Odette Herviaux
Sénatrice du Morbihan

Vice-Présidente
de la Commission de l’aménagement du territoire et du développement durable

Vice-présidente
du Groupe d’étude Mer et Littoral

Accueil > Actions du Gouvernement > Ministère de l’Ecologie du Développement Durable et de l’Energie mardi 5 mars 2013.

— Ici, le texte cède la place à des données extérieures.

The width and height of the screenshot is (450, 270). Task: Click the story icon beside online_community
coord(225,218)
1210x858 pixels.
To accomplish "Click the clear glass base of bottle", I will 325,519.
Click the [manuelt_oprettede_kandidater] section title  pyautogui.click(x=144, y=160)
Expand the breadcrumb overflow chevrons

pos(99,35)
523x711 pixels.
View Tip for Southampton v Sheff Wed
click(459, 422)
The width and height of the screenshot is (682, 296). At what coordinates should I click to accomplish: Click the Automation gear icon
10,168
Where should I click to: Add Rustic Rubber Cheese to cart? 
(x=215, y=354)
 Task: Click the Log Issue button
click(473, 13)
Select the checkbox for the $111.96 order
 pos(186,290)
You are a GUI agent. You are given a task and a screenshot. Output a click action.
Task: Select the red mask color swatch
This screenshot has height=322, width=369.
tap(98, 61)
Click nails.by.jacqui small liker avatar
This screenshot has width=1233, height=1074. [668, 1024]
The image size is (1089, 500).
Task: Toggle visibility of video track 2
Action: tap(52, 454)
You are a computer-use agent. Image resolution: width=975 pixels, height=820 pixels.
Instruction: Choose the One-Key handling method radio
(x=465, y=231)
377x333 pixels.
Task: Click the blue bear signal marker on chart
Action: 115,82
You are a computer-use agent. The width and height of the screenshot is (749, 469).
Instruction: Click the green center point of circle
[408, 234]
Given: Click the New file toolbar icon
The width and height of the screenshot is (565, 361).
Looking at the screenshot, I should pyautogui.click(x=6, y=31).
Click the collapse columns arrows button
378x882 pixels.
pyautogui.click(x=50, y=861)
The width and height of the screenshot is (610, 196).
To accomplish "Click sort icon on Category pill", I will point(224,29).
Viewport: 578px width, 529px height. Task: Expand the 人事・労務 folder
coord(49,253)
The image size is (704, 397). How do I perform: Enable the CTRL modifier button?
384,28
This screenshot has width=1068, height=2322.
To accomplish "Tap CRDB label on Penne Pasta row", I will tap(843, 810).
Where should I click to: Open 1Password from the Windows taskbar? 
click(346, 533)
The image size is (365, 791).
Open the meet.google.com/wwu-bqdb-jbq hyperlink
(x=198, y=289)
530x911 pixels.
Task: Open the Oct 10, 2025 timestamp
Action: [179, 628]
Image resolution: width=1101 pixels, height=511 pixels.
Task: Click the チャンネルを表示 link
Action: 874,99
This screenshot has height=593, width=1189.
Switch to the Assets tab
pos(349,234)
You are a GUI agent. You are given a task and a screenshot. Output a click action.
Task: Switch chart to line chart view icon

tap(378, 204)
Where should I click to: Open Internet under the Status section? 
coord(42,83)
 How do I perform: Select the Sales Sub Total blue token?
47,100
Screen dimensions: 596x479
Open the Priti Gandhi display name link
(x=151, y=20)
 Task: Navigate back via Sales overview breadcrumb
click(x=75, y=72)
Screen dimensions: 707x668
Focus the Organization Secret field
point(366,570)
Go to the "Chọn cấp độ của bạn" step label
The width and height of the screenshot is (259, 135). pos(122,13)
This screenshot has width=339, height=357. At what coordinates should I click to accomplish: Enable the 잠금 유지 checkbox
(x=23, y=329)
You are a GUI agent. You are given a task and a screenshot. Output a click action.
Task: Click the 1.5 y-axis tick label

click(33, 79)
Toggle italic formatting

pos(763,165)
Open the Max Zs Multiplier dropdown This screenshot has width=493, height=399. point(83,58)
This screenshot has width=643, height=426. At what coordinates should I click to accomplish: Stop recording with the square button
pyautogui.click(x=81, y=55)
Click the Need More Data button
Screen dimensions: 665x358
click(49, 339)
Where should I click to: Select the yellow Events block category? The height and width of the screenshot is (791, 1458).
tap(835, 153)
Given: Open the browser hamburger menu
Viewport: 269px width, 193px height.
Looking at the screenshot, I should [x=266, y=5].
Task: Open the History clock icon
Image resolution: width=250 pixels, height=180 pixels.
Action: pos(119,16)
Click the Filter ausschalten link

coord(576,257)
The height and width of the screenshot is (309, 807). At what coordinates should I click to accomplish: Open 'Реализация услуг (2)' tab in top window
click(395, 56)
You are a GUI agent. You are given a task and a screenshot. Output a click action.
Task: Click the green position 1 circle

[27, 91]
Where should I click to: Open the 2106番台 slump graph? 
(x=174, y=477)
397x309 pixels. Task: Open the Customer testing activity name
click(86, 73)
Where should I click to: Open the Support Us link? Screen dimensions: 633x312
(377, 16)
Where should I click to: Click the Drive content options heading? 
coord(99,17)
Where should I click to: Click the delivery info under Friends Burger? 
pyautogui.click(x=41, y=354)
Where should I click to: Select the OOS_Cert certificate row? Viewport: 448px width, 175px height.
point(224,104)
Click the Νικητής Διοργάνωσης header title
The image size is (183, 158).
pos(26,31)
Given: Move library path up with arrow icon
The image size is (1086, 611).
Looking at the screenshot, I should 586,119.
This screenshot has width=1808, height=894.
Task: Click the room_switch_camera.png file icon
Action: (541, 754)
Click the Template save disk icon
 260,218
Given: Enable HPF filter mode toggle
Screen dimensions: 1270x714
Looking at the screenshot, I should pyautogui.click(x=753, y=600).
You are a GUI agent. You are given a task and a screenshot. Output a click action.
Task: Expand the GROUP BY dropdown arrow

Programme national d’actions « nitrates » & spécificités de l’élevage

Delphine BATHO et Stéphane Le FOLL précisent les évolutions du programme
national d’actions « nitrates » pour tenir compte des spécificités de
l’élevage.

Concilier la performance économique des activités agricoles et le respect
des exigences environnementales est un objectif clef de l’action
gouvernementale.

En matière de protection de la qualité des eaux, la lutte contre la
pollution diffuse par les nitrates est un enjeu important qui s’inscrit
dans un contexte de contentieux communautaire. En effet, la France a été
assignée devant la Cour de Justice de l’Union européenne pour mauvaise
application de la directive 91/676/CEE dite directive « nitrates » dans le
cadre d’un double contentieux. Le premier porte sur l’insuffisance des
délimitations des zones vulnérables, le second sur l’insuffisance des
programmes d’actions qui s’y appliquent.

Un renforcement de la réglementation en matière de protection des eaux
contre les nitrates d’origine agricole a été engagé depuis 2011 et se
poursuivra en 2013. Ainsi le programme d’actions national est entré en
vigueur en septembre 2012 et la révision des zones vulnérables s’est
achevée en décembre. L’année 2013 sera consacrée à compléter le programme
d’actions national et à élaborer les programmes d’actions régionaux.

Delphine BATHO, ministre de l’Écologie, du Développement durable, et de
l’Énergie et Stéphane LE FOLL, ministre de l’Agriculture, de
l’Agroalimentaire et de la Forêt ont porté toute leur attention pour
concilier les exigences imposées par la directive « nitrates » avec le
respect des principes agronomiques.

Les Ministres défendent le stockage au champ du fumier compact pailleux
pendant 10 mois. Cette mesure permettra pour une grande partie des
élevages bovins de ne pas avoir à engager d’investissements
supplémentaires pour stocker leurs effluents.

A l’issue d’une concertation engagée avec la profession agricole, les
adaptations suivantes sont proposées pour soutenir l’élevage français tout
en respectant les exigences environnementales :

- les durées de capacité de stockage seront évaluées de façon agronomique
pour tenir compte à la fois des différences géographiques et des
différents types d’élevage. Ces durées ont été réévaluées afin d’éviter
des investissements disproportionnés au regard des impacts pour
l’environnement ;

- une période transitoire pour l’application des nouvelles normes est
prévue, jusqu’en 2016, pour certaines catégories d’effluents (certains
types de lisiers, « fumiers mous ») ;

- le seuil de pente au-delà duquel l’épandage de fertilisants est interdit
a été relevé. Ce seuil peut systématiquement être augmenté en cas de
bandes enherbées en bas des parcelles ;

- les mesures relatives aux cultures intermédiaires piège à nitrates
(CIPAN) seront fixées au niveau régional afin de pouvoir s’adapter aux
spécificités locales.

Le dispositif global sera prochainement soumis à l’avis de l’autorité
environnementale puis à la consultation du public.